Researchers are discovering that sleep patterns among high school and college students are significantly different than adults. Still, we have them getting up early for classes. How’s that impacting your work?
Academic librarians are always on the lookout for trendy ways to connect with students and get them engaged with the library. Picking up on popular culture themes is one way to do that, so it’s no surprise that a few of our academic libraries have integrated zombie themes into their orientation or instruction programs. When it comes to hot trends you can’t get much hotter than zombies. But guess what? We don’t need to dress up as zombies and play act. There are plenty of zombies on our campuses already – and they’re our students. Technically they’re not the walking dead, but given their late-night lifestyle and sleeping patterns, when you encounter them before noon, they might as well be.
Starts in high school
Our students’ sleep cycles are disrupted before they get to campus. According to a Wall Street Journal article, “Understanding the Zombie Teen’s Body Clock,” the shift begins in high school. Late nights and early mornings combine to deprive high school students of sleep. Only 7.6 percent of teens get the recommended 9 to 10 hours of sleep, 23.5 percent get eight hours, and 38.7 percent are seriously sleep-deprived, at six or fewer hours a night. Take the case of a student who wakes up at 6:30 a.m. and tries to get to sleep by 10 p.m., but, owing to large amount of homework assignments – and a considerable helping of electronic distractions – this student typically stays up past midnight. What happens to teens as their body clock adapts to late hours is that they actually become more like vampires than zombies. The research indicates that teens actually lose some of their sensitivity to morning light, the kind that spurs awakening and alertness. And they become more reactive to nighttime light, sparking activity later into the evening. Zombies or vampires, take your pick. Either way an academic librarian may face challenges meeting either one in the classroom before noon.

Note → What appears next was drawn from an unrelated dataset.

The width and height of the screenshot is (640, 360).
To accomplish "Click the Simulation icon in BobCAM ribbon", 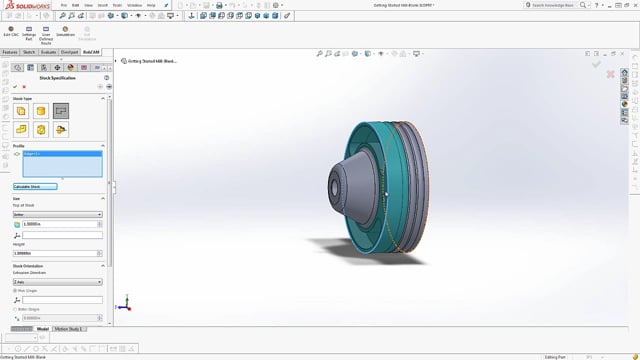I will coord(65,31).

Do they change in college?
On most campuses, the earliest classes begin around 8 a.m. Many of them have decent enrollment. High school students have no choice if assigned the first class of the day. College students can choose, except in the case of a required course where there are no other section options. Yet students do show a preference for the earliest class. Why is that, if they zombify in high school? One possibility is that given the choice, college students prefer to use the afternoon for napping, study, or part-time work. That may explain it, but there’s no conclusive evidence that opting for early classes means that students will be fully awake and ready to engage with a librarian’s instruction activity, no matter how much active learning is involved. Chances are, the early bird academic librarian will meet his or her share of zombies.
Some like it early
Adam Shambaugh, Temple University’s business librarian, always opts for the first instruction session of the day, typically 8 a,m., when given a choice. I asked him why that is, and if his experience supports the zombie student trend. An early riser himself, Shambaugh prefers to get his instruction activity in when he’s most alert and ready for the challenge of working with thirty groggy freshmen. He finds that many of the students in the first session of the day are ready and responsive. Sure, there are a handful that seem like they are still in bed, but the students Shambaugh encounters hardly fit the zombie mold. We considered the possibility that our institution, with nearly half of its student population falling into the commuter category, is more zombie resistant. I arrive by 7 a.m. each day, and we already have students waiting to get in the library. To beat rush hour traffic and land a quality parking space, it’s likely we have many students ready and willing to start early. Do they turn into zombies once they get to their early morning class? No doubt some do, as Shambaugh finds is the case, but overall, the students are remarkably zombie-free. Still, I would find it hard to believe most of them get to bed before midnight, given that many work part-time jobs that they balance with regular course loads.
Should we start later?
Our education system faces the perennial question of whether the current structure, based on an agrarian society that exists for few, still makes sense in a digital age. Why do we start classes so early in the day? In general, to maximize the productivity of their classrooms, most higher education institutions will want to run classes for as many hours of the day as possible. Some have even experimented with classes that run between midnight and 6 a.m. Librarian educators, like Shambaugh, who tackle the earliest classes, should perhaps pay special attention to the likelihood that a portion, and possibly even a majority, of their students may be in zombie mode.
Preparation may help
While our instruction literature addresses the need to get even the most sedate students activated and engaged, there’s probably little said about those early morning sessions where students are barely awake. Perhaps it’s best to communicate in advance with the instructor to get his or her take on the zombie quotient of their class. It may be that it’s already a group of excited and engaged students who are ready to start learning first thing in the morning. If that’s the case, great, but if the outlook is less enthusiastic, knowing in advance what to expect may make a difference. Activation strategies may certainly be of some help, but in the absence of other recommended techniques, perhaps we just need to equip our instruction rooms with plenty of strong coffee and some of those energy drinks. According to zombie lore, the walking dead are hungry for live human flesh. For those who find themselves engaged with college students early in the day, the challenge is leveraging librarian-educator skills to make those zombie students hungry for knowledge – the kind they get only at their academic library.